Facebook Ads: More Valuable than AdWords?
Posted by Leisa Hall on Wednesday, December 9th, 2009 at 9:38 am
We talk a lot about building a presence on social media in order to build your online reputation. What many businesses don’t do, however, is take advantage of advertising on Facebook to make that presence even more powerful.
Similar to Google AdWords and other PPC engines in that the advertiser pays each time their ad receives a click, Facebook advertising has something the others don’t. They have an incredible amount of demographic data from the user profiles that each and every Facebooker creates. Advertisers, then, are able to harness that data to pinpoint target ads to Facebook users. So for example, while on AdWords you can target users’ search queries and geo-location, on Facebook, you can target based on any combination of the following attributes:
- Location (country, city, state)
- Age
- Birthday
- Sex
- Keywords
- Level of education
- Workplace(s)
- Martial status
- Language
At last count, Facebook shows that there are nearly 90,000,000 users in the United States alone that could potentially be displayed an ad. With the targeting options, advertisers on Facebook have an incredible opportunity speak to an audience of potential customers. That audience also happens to be one of the most captive audiences online right now – according to a recent Nielsen Online study, users spend an average of just under 6 hours each month on Facebook – 2x more than they spend on Google! That could mean some serious face time for any business.

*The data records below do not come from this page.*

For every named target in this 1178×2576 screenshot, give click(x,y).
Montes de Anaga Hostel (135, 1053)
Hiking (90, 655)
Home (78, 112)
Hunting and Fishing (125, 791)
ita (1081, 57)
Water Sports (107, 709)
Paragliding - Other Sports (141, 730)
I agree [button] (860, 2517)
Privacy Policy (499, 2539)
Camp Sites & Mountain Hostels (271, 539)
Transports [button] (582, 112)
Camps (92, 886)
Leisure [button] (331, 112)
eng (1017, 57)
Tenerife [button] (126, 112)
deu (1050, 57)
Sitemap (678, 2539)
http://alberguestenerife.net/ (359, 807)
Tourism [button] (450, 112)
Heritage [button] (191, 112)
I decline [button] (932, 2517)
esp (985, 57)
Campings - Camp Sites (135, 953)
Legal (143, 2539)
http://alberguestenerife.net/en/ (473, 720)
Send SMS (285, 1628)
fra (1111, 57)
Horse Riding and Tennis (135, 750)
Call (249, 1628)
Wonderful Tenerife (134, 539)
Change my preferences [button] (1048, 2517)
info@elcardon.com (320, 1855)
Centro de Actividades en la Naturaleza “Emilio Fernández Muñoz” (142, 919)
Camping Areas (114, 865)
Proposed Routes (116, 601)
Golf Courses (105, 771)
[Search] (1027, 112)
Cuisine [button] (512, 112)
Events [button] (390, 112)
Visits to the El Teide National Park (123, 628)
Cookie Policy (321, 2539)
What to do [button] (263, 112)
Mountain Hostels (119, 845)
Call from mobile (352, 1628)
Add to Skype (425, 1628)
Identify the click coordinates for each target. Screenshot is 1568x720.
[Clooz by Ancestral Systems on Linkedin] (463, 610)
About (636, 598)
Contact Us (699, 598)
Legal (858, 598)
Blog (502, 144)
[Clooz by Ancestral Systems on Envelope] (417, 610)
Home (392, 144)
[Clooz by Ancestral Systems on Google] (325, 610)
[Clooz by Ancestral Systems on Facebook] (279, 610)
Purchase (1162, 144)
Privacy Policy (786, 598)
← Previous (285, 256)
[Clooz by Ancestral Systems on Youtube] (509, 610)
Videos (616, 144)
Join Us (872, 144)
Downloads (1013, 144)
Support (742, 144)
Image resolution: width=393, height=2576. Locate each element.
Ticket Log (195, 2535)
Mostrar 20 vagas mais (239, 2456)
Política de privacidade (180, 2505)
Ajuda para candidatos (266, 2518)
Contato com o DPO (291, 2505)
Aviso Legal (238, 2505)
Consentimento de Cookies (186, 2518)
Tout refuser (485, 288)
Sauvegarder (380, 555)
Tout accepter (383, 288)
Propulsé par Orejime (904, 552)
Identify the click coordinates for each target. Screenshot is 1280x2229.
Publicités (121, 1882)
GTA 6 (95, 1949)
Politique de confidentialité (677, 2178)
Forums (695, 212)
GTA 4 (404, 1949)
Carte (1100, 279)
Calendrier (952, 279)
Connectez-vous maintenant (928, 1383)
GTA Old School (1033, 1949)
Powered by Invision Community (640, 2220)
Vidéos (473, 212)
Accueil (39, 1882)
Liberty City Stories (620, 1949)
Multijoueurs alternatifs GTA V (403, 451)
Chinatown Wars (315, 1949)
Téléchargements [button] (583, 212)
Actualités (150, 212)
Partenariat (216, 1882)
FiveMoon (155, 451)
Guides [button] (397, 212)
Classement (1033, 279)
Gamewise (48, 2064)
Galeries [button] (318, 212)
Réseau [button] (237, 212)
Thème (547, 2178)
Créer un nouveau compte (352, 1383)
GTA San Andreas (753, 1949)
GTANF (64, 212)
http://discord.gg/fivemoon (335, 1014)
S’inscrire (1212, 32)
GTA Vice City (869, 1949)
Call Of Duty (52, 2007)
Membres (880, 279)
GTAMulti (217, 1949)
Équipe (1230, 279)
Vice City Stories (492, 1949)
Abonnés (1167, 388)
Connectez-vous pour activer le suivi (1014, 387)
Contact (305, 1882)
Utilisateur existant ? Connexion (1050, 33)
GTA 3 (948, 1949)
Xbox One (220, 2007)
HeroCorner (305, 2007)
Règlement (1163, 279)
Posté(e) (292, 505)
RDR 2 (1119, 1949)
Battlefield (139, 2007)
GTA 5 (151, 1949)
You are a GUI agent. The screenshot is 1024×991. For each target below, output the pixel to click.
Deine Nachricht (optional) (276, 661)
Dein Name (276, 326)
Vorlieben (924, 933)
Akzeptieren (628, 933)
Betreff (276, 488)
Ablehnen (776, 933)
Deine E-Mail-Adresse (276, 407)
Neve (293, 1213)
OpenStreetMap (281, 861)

January 4th, 2010 at 2:28 pm
What the author fails to explain is the commercial inclination of facebook users vs. google searchers. where users are in the sales cycle. Facebook is most definitely not a direct response channel for most consumer products companies and online retailers. not even close. Comparing Facebook to Google is a false comparison b/c it misses the point of why users use those very different tools.
For ex, users come to fb to chat, connect with friends, play games, socialize. These are not activities highly correlated to shopping and transaction behavior. Moreover, the act of search w/in facebook is a very different animal as well. FB searchers are usually looking for people or groups, NOT for products to purchase. There is no shopping cart per se w/in Facebook. Therefore, while targeting keywords in FB will give you a large ‘potential audience’ it won’t give you a ‘ready to buy now’ audience.
The fact remains that return on ad spend w/in google is dramatically higher than on facebook specifically for that reason. moreover, the targeting ability w/in facebook is ‘horseshoes and hand grenades’ by comparison to where the author implies it is.
Much much more needs to be done w/in FB to make search function better, to create more legible functional SERPs, to create more effective bulk uploading and mgt of keyword campaigns and display campaigns. Their analytics capabilities are remedial to say the least. FB has light years to go before it is a true direct response vehicle.